[Activity]: The listing below begins with the first line you should copy; stop after the line containing "You are a computer-use", and drop every picture.

***

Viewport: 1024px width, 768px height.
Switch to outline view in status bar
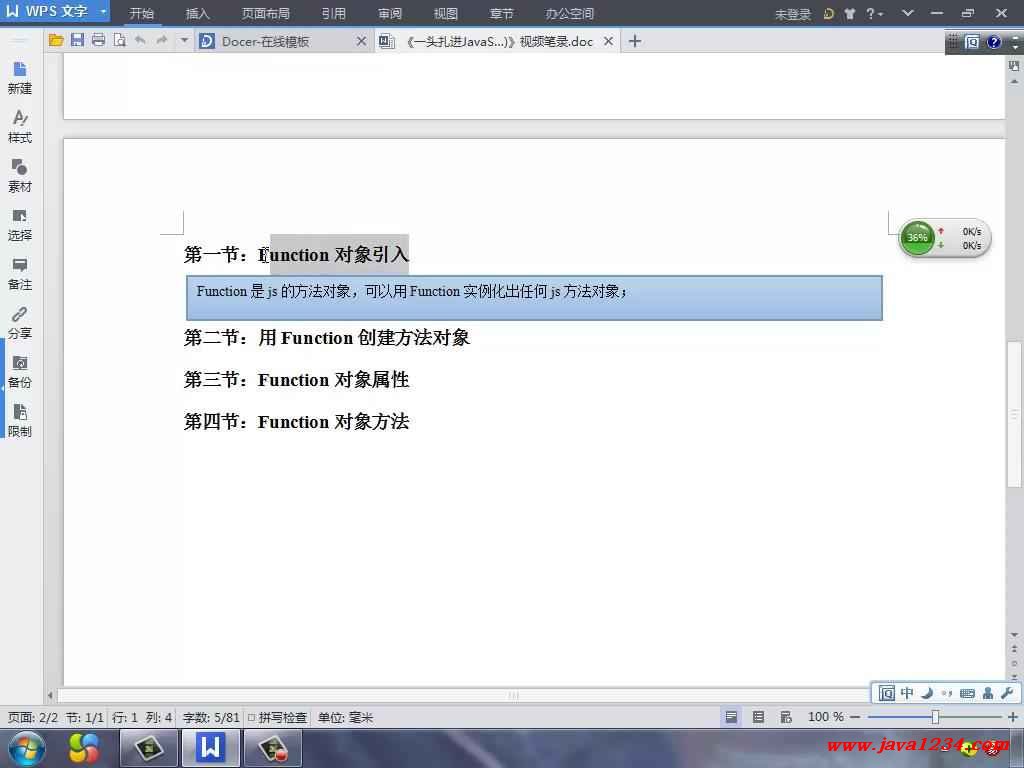click(x=758, y=717)
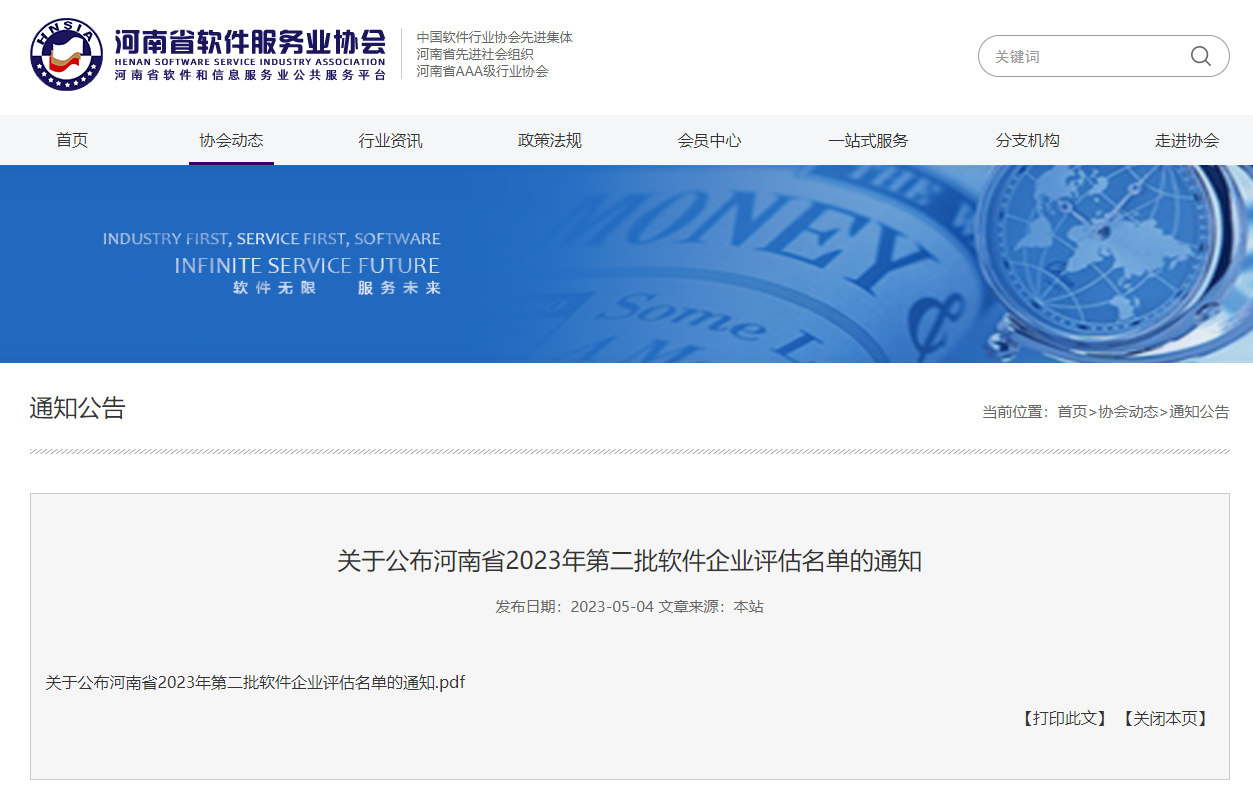
Task: Open the 政策法规 menu item
Action: click(548, 140)
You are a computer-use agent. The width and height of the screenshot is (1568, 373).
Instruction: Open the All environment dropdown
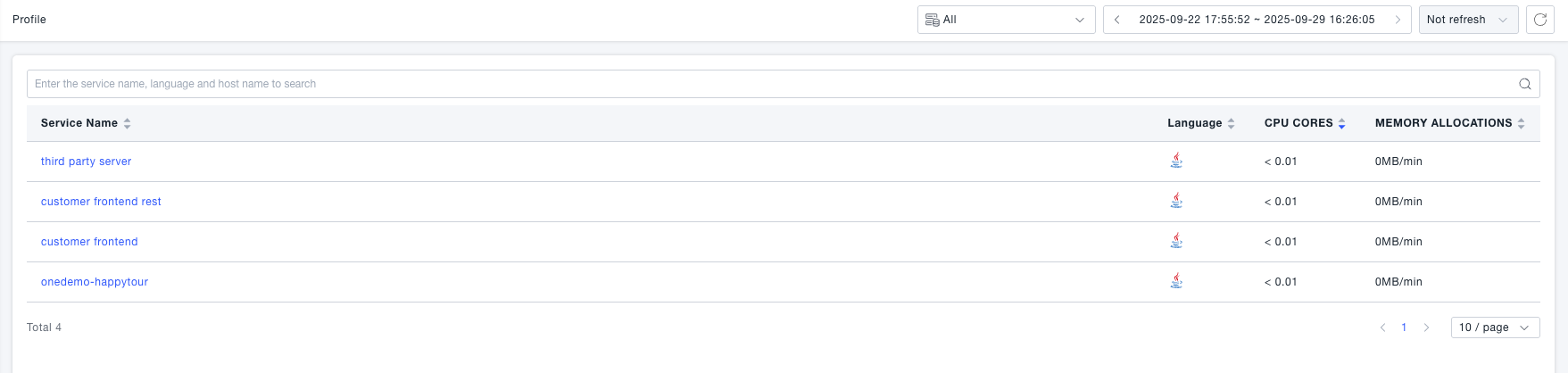[x=1006, y=20]
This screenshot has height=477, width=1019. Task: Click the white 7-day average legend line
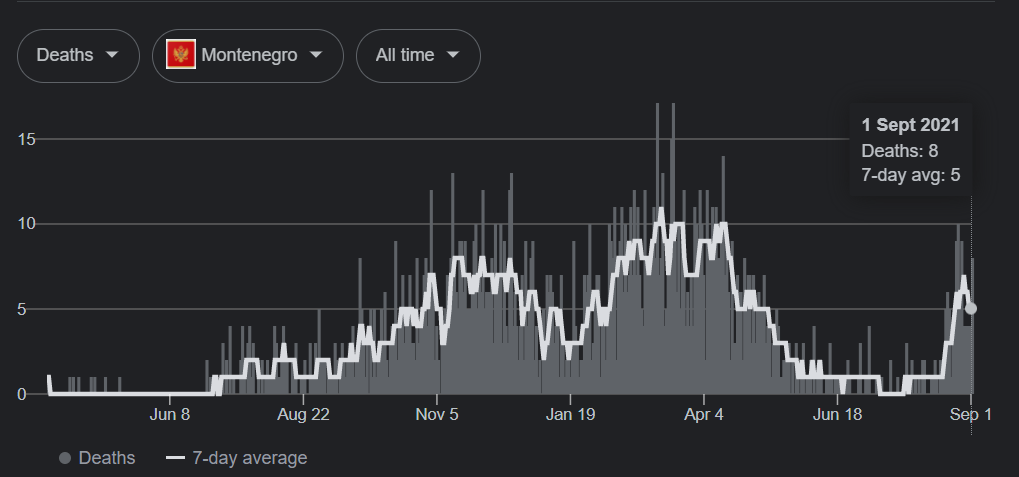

***

[Answer]:
Viewport: 1024px width, 768px height.
Switch to outline view in status bar
click(x=758, y=717)
Task: Open the 政策法规 menu item
Action: click(548, 140)
You are a computer-use agent. The width and height of the screenshot is (1568, 373).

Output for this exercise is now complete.